Support Questions

therealsrikanth · ‎09-17-2024

Hello team,
My main work is dependent on HBase Data.

I have Source (RHEL 7 CDH cluster) and Destination (RHEL 9 Open-Source Cluster self-managed cluster)

RHEL 9 Open-Source Cluster Conf:

Apache Services Configured and running:
- Zookeeper
- Hadoop
- Yarn is Default conf
- HBase
Migration Approach:
- Export - Import approach:
  - Did the export on the source side.
  - Tried doing distcp to source which won't work because of authentication mismatch and non-presence of marred because it was not configured in the source side.
  - So I did the winSCP to destination and tried import which didn't work because the MapRed was not configured because it was not in the requirement.
  - So I skipped this approach.
- Snapshot approach:
  - I took snapshot on source side and tried doing snapshot-export. It gave an error saying that the destination is a 'SIMPLE AUTH' but the source is Kerberos Authenticated.
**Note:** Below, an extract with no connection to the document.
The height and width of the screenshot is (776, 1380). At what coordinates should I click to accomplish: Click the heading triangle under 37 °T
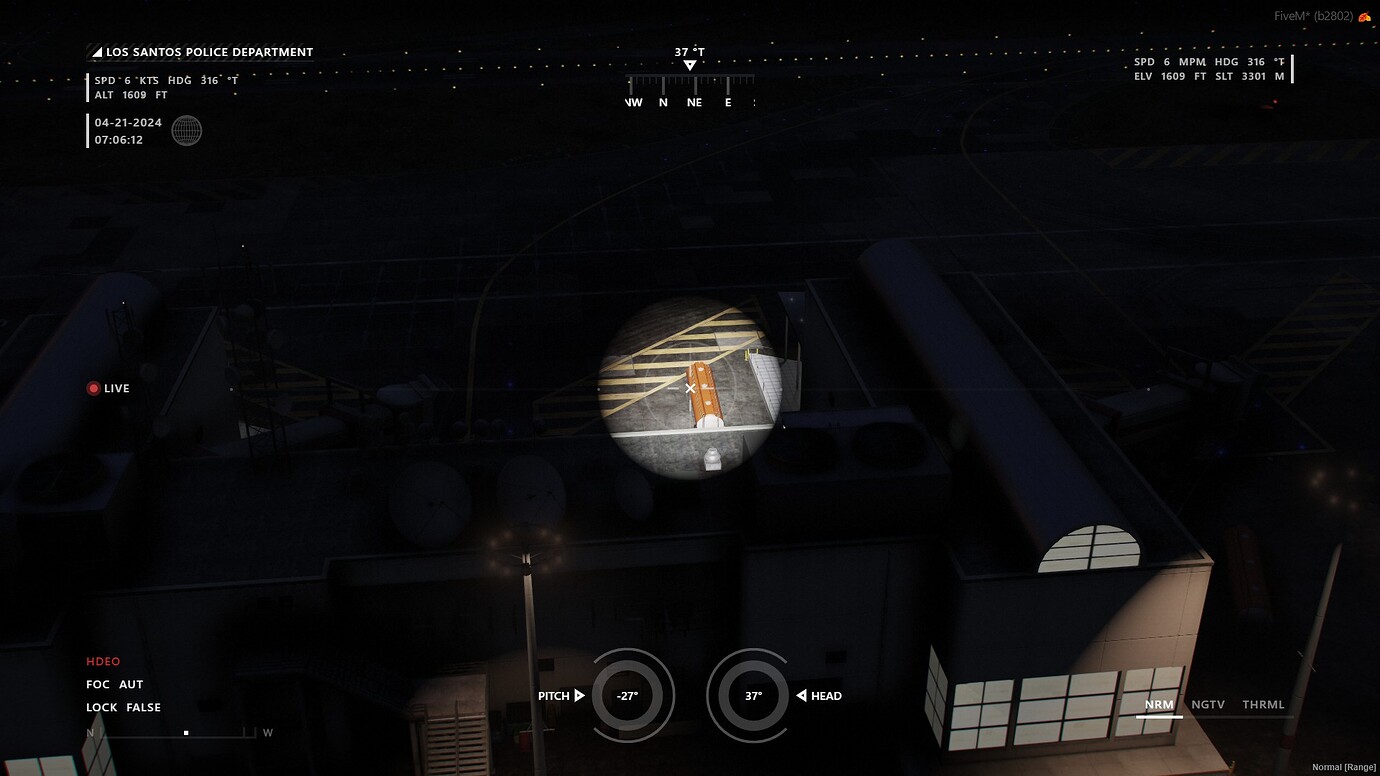(x=690, y=64)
So, it didn't work.
  - Manual Approach:
    - Took snapshots on source.
    - Hadoop Get: Used get command to copy the snapshots file, /hbase/data/DataCapture (Actual Data Dir) and /hbase/data/hbase (Meta Data Dir)
    - winSCP: Then used winSCP to transfer these directories from source to destination.
    - Meta Conf: But before that I have replaced the metadata info in RHEL 7 and replaced with RHEL 9 HBase info.
      - Region Servers
      - Server Start Codes
    - Stopped HBase and restarted but it didnt work out and its throwing the following error which i do 'list' :
      - 2024-09-17 08:32:32,622 INFO zookeeper.ClientCnxn: EventThread shut down for session: 0x102e6e64b450116
        2024-09-17 08:32:41,113 INFO client.RpcRetryingCallerImpl: Call exception, tries=12, retries=16, started=68591 ms ago, cancelled=false, msg=org.apache.hadoop.hbase.PleaseHoldException: Master is initializing
                at org.apache.hadoop.hbase.master.HMaster.checkInitialized(HMaster.java:3188)
                at org.apache.hadoop.hbase.master.MasterRpcServices.getTableDescriptors(MasterRpcServices.java:1073)
                at org.apache.hadoop.hbase.shaded.protobuf.generated.MasterProtos$MasterService$2.callBlockingMethod(MasterProtos.java)
                at org.apache.hadoop.hbase.ipc.RpcServer.call(RpcServer.java:415)
                at org.apache.hadoop.hbase.ipc.CallRunner.run(CallRunner.java:124)
                at org.apache.hadoop.hbase.ipc.RpcHandler.run(RpcHandler.java:102)
                at org.apache.hadoop.hbase.ipc.RpcHandler.run(RpcHandler.java:82)
        , details=, see https://s.apache.org/timeout
What is the best way to proceed sir ?
- Should i format the HBase? Or change the root dir to new one to start freshly? What approach should i procced sir?
- Should is configure Map-Red to do import on the destination side?
- As the destination side authentication is 'SIMPLE AUTH' do i need to Kerberos it sir or I can modify the configurations in the source RHEL 7 Cloudera managed to 'SIMPLE AUTH' ?.
  - Note: My client uses LADP, AD and kerberos for Application purposes.
  - The KDC is Active directory itself (AD Kerberos)
Or is there any other way ?

Please give me a detailed information sir. Really appreciate it.

Thanks,
Srikanth

therealsrikanth · ‎09-17-2024

Looking forward for the detailed information. Thanks

shubham_sharma · ‎09-18-2024

Hi @therealsrikanth

Manual snapshots copying is the only way forward as you have security and compatibility issues between the clusters.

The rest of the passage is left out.